Give back exactly the lines that run from the beginning of the entries to the line containing "Search (852, 218)", both included, and nothing else.

Content starts

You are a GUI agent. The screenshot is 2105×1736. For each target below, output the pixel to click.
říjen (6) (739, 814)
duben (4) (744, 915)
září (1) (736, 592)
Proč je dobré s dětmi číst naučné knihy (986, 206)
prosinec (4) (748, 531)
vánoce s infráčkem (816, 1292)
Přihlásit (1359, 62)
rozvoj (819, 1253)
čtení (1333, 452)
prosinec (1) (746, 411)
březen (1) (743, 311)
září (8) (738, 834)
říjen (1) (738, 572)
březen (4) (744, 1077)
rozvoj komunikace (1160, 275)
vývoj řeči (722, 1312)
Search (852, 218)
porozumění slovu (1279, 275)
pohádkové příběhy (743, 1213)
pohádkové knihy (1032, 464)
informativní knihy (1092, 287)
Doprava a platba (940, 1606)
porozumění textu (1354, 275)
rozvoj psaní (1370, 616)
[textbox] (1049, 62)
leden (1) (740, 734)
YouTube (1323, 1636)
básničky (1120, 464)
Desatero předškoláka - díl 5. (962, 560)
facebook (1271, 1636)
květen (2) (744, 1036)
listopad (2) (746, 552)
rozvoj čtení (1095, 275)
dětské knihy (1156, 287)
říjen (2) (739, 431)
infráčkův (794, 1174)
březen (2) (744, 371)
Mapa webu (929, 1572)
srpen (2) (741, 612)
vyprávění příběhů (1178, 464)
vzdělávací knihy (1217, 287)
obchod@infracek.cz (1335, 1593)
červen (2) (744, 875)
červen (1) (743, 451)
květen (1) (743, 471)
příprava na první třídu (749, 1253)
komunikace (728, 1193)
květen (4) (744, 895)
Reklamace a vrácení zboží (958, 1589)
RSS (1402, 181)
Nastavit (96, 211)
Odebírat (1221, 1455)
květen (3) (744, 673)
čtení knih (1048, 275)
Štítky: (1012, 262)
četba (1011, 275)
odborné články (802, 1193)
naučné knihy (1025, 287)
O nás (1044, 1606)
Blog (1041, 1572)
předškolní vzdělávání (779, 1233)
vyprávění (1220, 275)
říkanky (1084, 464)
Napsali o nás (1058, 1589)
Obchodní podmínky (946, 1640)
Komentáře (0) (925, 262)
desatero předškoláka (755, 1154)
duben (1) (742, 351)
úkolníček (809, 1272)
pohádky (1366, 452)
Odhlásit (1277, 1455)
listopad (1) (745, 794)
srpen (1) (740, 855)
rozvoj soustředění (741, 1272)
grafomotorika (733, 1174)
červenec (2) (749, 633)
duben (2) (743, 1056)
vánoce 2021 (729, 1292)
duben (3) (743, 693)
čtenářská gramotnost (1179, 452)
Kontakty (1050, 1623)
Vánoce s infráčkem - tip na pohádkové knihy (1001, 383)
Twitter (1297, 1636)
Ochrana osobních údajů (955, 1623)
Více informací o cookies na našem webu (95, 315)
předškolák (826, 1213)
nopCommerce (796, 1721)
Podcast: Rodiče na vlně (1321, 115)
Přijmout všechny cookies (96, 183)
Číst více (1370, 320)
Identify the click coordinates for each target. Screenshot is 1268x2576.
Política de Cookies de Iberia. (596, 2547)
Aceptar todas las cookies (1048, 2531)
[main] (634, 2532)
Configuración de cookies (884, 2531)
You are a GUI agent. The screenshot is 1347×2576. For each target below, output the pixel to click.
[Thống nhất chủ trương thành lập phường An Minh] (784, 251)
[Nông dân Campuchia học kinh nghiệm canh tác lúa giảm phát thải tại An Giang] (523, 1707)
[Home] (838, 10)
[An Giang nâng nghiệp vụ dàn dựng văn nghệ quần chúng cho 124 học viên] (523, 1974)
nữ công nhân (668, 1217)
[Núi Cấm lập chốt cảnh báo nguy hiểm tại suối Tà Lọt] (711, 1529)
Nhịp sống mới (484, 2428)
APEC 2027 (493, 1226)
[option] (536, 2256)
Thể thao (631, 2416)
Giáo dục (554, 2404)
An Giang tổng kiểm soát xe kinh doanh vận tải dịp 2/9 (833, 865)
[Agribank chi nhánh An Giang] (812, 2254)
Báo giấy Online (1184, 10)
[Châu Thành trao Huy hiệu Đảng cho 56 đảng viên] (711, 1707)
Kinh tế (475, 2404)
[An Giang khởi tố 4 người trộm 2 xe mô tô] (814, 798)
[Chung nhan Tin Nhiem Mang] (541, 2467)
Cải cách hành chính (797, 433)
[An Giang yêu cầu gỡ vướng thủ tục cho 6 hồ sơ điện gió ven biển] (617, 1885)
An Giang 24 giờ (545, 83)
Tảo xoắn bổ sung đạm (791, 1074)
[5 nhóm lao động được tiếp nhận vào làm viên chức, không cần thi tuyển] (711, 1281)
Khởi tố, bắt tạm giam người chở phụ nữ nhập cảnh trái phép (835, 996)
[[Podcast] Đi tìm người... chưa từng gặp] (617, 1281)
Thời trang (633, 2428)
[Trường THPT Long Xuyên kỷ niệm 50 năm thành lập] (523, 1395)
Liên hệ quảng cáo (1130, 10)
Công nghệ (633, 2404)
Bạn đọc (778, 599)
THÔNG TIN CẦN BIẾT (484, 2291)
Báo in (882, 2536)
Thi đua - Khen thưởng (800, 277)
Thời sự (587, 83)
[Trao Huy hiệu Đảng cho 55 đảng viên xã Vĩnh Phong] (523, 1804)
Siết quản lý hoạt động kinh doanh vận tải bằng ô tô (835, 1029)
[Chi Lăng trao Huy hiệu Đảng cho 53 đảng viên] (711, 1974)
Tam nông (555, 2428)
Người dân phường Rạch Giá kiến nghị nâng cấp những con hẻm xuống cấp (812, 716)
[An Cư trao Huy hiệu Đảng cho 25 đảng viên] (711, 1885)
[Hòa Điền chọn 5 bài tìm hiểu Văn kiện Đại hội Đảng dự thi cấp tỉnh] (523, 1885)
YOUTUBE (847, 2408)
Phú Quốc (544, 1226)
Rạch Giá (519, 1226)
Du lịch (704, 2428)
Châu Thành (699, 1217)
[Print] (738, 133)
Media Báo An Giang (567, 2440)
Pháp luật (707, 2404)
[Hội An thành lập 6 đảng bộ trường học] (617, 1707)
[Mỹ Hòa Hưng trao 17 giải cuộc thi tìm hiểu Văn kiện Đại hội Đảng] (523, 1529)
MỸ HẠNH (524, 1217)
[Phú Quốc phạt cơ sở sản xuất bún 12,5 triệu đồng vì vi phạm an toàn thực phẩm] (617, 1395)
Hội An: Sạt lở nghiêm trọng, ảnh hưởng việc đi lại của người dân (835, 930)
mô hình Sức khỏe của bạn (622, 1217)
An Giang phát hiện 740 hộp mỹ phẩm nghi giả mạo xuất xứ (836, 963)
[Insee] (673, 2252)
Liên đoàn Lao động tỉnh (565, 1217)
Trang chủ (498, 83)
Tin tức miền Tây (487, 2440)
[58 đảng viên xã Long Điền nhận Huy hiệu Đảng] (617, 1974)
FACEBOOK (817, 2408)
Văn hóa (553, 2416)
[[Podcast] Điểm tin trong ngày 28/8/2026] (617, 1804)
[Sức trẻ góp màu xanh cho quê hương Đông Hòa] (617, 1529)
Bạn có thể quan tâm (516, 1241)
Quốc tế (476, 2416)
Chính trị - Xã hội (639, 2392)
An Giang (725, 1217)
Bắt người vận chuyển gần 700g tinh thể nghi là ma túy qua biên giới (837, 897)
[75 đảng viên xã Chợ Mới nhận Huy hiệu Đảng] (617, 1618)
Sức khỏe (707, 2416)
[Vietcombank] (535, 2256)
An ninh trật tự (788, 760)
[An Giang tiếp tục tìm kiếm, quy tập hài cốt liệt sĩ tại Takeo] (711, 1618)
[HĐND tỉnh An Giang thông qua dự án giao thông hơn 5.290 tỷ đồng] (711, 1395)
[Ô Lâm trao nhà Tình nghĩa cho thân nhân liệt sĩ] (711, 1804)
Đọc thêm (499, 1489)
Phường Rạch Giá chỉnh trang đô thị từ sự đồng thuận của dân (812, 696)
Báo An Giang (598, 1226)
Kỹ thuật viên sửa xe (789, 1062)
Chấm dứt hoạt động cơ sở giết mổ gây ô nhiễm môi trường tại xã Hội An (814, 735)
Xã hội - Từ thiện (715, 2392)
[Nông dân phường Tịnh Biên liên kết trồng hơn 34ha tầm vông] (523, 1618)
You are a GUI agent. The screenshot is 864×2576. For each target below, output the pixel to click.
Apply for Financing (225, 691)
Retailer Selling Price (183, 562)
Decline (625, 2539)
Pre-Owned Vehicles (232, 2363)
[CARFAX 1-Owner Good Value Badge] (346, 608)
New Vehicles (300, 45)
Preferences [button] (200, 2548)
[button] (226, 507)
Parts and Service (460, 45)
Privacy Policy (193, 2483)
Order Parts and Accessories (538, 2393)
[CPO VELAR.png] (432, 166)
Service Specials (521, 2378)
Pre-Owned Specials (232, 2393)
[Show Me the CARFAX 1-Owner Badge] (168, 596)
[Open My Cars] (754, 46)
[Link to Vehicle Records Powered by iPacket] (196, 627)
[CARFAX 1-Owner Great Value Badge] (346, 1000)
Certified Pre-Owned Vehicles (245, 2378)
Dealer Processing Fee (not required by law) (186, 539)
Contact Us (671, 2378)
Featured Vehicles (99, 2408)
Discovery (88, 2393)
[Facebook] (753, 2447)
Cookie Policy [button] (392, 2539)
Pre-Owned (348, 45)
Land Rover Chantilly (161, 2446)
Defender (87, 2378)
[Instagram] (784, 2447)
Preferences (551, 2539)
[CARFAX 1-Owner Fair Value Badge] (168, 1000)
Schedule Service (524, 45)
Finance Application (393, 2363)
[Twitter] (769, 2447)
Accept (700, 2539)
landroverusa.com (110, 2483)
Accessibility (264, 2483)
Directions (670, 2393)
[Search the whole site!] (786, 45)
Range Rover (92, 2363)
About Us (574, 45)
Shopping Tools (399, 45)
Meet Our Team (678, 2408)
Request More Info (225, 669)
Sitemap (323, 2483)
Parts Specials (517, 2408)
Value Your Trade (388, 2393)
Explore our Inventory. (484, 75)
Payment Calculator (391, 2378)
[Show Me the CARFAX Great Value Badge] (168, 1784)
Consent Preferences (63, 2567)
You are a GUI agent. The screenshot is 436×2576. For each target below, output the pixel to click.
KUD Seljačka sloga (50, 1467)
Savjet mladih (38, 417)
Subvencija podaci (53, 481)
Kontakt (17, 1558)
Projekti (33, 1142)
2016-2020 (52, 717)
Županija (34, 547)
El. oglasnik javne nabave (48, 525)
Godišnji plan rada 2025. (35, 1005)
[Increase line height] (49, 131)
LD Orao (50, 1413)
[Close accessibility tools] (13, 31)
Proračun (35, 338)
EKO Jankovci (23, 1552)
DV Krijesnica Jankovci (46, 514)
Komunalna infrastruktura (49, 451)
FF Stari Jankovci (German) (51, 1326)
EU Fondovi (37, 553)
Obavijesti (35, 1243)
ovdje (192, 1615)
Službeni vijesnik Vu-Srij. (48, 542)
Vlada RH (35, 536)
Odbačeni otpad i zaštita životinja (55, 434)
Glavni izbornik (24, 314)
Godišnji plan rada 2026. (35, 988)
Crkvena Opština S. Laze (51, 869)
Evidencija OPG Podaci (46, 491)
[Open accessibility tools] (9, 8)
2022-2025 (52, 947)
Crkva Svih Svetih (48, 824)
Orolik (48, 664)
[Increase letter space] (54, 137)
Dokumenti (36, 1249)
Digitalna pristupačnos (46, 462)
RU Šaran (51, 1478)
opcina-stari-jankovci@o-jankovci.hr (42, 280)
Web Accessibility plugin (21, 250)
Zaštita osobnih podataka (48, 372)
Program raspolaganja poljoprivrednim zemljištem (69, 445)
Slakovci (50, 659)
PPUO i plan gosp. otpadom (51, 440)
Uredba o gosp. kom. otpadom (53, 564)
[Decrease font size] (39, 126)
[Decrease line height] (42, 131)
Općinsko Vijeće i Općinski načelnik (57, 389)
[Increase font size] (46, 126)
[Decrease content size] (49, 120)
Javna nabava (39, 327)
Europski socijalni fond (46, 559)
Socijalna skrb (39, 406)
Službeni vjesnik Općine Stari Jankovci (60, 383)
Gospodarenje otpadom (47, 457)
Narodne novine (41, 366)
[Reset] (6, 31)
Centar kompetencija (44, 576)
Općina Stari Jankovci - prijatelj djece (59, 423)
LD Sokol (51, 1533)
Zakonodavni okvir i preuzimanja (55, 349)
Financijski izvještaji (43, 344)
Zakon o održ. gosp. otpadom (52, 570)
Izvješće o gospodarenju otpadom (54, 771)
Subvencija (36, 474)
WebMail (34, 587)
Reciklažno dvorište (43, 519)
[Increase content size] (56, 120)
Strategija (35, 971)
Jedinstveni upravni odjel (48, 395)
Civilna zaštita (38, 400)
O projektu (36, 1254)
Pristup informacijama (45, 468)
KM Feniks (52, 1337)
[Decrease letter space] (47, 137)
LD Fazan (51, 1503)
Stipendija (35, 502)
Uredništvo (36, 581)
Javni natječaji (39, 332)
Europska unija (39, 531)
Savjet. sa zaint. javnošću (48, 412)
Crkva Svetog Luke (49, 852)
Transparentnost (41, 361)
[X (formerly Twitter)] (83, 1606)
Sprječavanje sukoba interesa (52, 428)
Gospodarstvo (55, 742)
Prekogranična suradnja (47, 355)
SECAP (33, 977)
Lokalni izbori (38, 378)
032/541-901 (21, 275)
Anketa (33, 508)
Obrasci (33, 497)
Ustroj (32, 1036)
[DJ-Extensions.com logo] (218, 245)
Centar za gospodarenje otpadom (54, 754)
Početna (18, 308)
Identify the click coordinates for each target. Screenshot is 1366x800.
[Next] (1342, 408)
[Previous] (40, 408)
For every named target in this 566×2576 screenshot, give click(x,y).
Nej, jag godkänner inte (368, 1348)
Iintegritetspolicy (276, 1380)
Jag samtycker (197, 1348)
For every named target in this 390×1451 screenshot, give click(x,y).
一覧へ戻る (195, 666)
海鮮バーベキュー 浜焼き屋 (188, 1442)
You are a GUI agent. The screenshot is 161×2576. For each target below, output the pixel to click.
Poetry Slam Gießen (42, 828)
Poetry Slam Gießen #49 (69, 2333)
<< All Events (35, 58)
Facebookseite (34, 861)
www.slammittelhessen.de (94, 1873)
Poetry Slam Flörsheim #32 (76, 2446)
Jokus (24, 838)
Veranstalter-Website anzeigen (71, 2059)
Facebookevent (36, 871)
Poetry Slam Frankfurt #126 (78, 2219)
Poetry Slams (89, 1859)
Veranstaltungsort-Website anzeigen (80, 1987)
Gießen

Content ends

> [SOLUTION]
You are a GUI agent. The screenshot is 2105×1736. For each target below, output the pixel to click.
říjen (6) (739, 814)
duben (4) (744, 915)
září (1) (736, 592)
Proč je dobré s dětmi číst naučné knihy (986, 206)
prosinec (4) (748, 531)
vánoce s infráčkem (816, 1292)
Přihlásit (1359, 62)
rozvoj (819, 1253)
čtení (1333, 452)
prosinec (1) (746, 411)
březen (1) (743, 311)
září (8) (738, 834)
říjen (1) (738, 572)
březen (4) (744, 1077)
rozvoj komunikace (1160, 275)
vývoj řeči (722, 1312)
Search (852, 218)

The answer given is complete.